The success of deep learning has encouraged its applications in decoding error-correcting codes, e.g., LDPC decoding. In this paper, we propose a model-driven deep learning method for normalized min-sum (NMS) low-density parity-check (LDPC) decoding, namely neural NMS (NNMS) LDPC decoding network. By unfolding the iterative decoding progress between checking nodes (CNs) and variable nodes (VNs) into a feed-forward propagation network, we can harvest the benefits of both the model-driven deep learning and the conventional normalized min-sum (NMS) LDPC decoding method.

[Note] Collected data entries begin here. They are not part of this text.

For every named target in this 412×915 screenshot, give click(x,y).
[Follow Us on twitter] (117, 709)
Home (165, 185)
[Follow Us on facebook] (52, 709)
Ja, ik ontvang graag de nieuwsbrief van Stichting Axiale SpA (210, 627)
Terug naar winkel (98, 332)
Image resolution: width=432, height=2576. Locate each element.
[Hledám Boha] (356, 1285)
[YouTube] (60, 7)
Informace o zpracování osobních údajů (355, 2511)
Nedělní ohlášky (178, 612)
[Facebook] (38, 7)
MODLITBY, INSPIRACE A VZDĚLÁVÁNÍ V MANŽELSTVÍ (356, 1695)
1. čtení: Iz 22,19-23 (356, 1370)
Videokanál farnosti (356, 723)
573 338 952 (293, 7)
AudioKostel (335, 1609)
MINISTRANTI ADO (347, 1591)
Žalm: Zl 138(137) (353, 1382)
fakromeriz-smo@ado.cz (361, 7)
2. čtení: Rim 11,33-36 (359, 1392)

In addition, we proposed a shared parameters NNMS with the LeakyReLU and a 12-bit quantizer (SNNMS-LR-Q) which reduces the number of required multipliers and correction factors by sharing parameters, increasing the nonlinear fitting ability by adding LeakyReLU. By utilizing the 12-bit quantizer, we can improve the confrontation ability. Thorough experiments with different code lengths, code rates, channel conditions, and check matrices are implemented to demonstrate the advantages and robustness of our proposed networks. The BER performance of the proposed NNMS is 1.5 dB better than the NMS, using fewer iterations. Meanwhile, The SNNMS-LR-Q outperforms the NNMS regarding the BER performance and efficiency.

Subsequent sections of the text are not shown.